Ada banyak cerita tentang siswa, mulai dari keluarga, keseharian dan hobinya yang terkadang tak pernah kita pahami sehingga menjadi teka-teki yang selama ini tersimpan rapi. Dengan menjadi wali kelas, semua menjadi jelas, siapa sebenarnya mereka dan bagaimana keadaan keluarga mereka. Sehingga wali kelas dan siswanya bisa berkembang dan berjalan bersama untuk mewujudkan cita-cita yang mulia.
Menjadi wali kelas berarti bertambah pula tugas dan kewajiban saya.
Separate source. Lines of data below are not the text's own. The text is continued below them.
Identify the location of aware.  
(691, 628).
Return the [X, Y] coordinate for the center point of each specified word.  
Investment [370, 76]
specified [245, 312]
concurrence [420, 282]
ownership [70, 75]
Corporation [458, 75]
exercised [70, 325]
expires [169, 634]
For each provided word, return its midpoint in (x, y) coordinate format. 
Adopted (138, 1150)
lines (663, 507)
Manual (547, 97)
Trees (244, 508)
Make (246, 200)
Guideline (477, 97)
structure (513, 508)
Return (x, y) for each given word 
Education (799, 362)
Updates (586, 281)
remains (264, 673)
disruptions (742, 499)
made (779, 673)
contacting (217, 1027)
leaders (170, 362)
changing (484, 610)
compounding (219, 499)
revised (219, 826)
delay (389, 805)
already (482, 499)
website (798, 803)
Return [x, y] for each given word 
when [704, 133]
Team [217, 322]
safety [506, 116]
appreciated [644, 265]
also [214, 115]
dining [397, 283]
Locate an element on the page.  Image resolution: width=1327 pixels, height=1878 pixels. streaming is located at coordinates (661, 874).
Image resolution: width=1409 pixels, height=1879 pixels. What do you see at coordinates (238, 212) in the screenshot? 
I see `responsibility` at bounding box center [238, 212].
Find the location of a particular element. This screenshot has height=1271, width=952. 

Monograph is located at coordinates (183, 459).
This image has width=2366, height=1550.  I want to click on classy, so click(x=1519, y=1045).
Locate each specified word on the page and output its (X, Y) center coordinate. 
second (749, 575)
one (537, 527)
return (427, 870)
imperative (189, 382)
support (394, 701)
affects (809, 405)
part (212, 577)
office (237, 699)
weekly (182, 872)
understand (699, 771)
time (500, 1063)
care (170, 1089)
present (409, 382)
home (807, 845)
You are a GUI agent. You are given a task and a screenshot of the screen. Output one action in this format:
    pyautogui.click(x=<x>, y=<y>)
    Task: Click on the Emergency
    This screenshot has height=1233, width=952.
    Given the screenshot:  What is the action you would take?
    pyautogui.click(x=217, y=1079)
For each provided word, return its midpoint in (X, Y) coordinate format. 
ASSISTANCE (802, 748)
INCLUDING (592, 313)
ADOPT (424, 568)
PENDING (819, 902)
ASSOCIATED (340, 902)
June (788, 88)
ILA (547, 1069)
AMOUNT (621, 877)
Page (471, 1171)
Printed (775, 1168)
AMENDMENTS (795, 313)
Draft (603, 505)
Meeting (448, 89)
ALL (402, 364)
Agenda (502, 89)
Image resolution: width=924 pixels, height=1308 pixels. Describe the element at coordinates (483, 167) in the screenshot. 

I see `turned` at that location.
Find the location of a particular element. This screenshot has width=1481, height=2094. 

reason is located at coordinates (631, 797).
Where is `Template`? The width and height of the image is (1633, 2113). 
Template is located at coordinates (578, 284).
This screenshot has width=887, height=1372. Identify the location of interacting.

Karakter mereka harus bisa saya pahami satu persatu, disamping harus mengajar, mendidik, membimbing dan juga melakukan pembinaan menjadi tugas rutin hampir setiap hari. Di tambah lagi dengan segudang administrasi yang sesegera mungkin harus terselesaikan.
Keluhan dan laporan dari guru tidak pernah absen saya terima. Ada saja tingkah laku, tindakan dan ucapan yang melanggar peraturan madrasah. Mulai daro tidur dikelas, cabut sekolah, lompat pagar dan masih banyak laporan lainnya yang harus saya tangani segera. Terkadang saya heran kenapa harus orang-orang itu saja yang bermasalah. Ada apa dengan mereka sebenarnya?
Perlahan pendekatan mulai saya lakukan. Saya ajak mereka bicara empat mata dari hati ke hati, dengan tujuan agar mereka dapat mengungkapkan semua keluh kesah yang mereka alami tanpa di ketahui teman sekitar. Saya mulai telusuri latar belakang keluarga mereka. Ternyata banyak dari mereka adalah keluarga broken home dan dari keluarga yang masuk kategori sangat miskin yang terkadang harus menghidupi dirinya sendiri. Wajar saja jika mereka butuh perhatian lebih dari saya, apalagi peran saya sebagai orang tua keduanya. Perhatian yang tidak mereka dapatkan dari keluarga kini mereka dambakan dari orang tua keduanya. Sekilas tampak kecerian saat mereka sedang bergaul bersama temannya, padahal hati dan batin mereka tersiksa, perih dan diam, tidak tahu harus berbuat apa dan harus bercerita kepada siapa tentang kesedihan mereka.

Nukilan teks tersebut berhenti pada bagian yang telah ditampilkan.